The newly installed management team at MoneyGram International Inc. plans to improve the integration of its online and walk-in businesses while riding out the economic storm.
"Like any company around the world, there have been challenges at MoneyGram," said Pamela Patsley, who became the Minneapolis remittance company's executive chairman Wednesday. "But I think we are positioned to navigate very successfully coming out of this."
Ms. Patsley, formerly the president of the international division at Kohlberg Kravis Roberts & Co.'s First Data Corp., said in an interview Thursday that she plans to spend about half her time working on issues involving MoneyGram, especially in customer-related areas.
Day-to-day management will be handled by Anthony Ryan, who was promoted Wednesday to president and chief executive officer. Mr. Ryan, who joined MoneyGram in 1995, had been its chief operating officer.
The chairman, president, and CEO positions had been vacant since June, when Philip W. Milne, a 17-year MoneyGram veteran, stepped down.
Mr. Ryan described a three-point strategy of expanding the company's network, improving value for customers, and investing in new technology. He also said he expects to make MoneyGram's online and walk-in operations work together more efficiently.
Another goal is expansion into additional markets. MoneyGram announced Monday that it added 13 countries and territories and more than 33,000 locations to its network last year, giving it 176,000 money transfer agent locations in 180 countries and territories.
The new markets range from China and the Philippines to Serbia and the Czech Republic, Mr. Ryan said. "Money transfer is a $400 billion business. We think there are tremendous opportunities for us."
MoneyGram also wants to expand its range of bill payment services, both online and at agent locations. It has relationships with 2,200 billers in the automotive, credit card, mortgage, utility, and telecom industries, he said, and it plans to allow bill payments both at merchant locations and online, as it already does with money transfers.
The company plans to build on its MoneyGram Rewards loyalty program, which provides things like notifications to a money transmitter when the recipient receives the funds.

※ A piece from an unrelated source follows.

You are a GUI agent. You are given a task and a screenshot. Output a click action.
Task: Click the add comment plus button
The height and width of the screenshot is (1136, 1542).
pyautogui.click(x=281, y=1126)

This year MoneyGram expects to improve its financial performance, Mr. Ryan said. It spent much of last year working through bad subprime mortgage investments and collateralized debt obligations in its portfolio. It took a $230 million writedown in 2007.
"Those issues are behind us for all practical purposes," he said; the troubled assets have been essentially written off, and MoneyGram today is investing almost all of its portfolio in safe, short-term government securities.

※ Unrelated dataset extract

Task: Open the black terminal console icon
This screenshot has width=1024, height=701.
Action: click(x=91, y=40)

MoneyGram was recapitalized in March, when the private-equity firm Thomas H. Lee Partners LP and Goldman Sachs Group Inc. invested $760 million to take a 79% stake in the company. Robert Dodd, an analyst at Regions Financial Corp.'s Morgan Keegan & Co., said the investment helped stabilize MoneyGram, but the investors will have to be patient to get a return.
"The capital infusion was very dilutive," he said, and because the company is issuing debt payments in pay-in-kind debt, instead of cash, until it achieves certain milestones under the covenants, "it gets more dilutive every quarter."
The new management team is well regarded, and MoneyGram has a good reputation, though it is not as strong as Western Union Co.'s, said Mr. Dodd, who has a "market perform" rating on MoneyGram's shares.
"It's going to take a while to play out," Mr. Dodd said. "You know what the capital structure is today, but you don't know what it's going to be a quarter from now."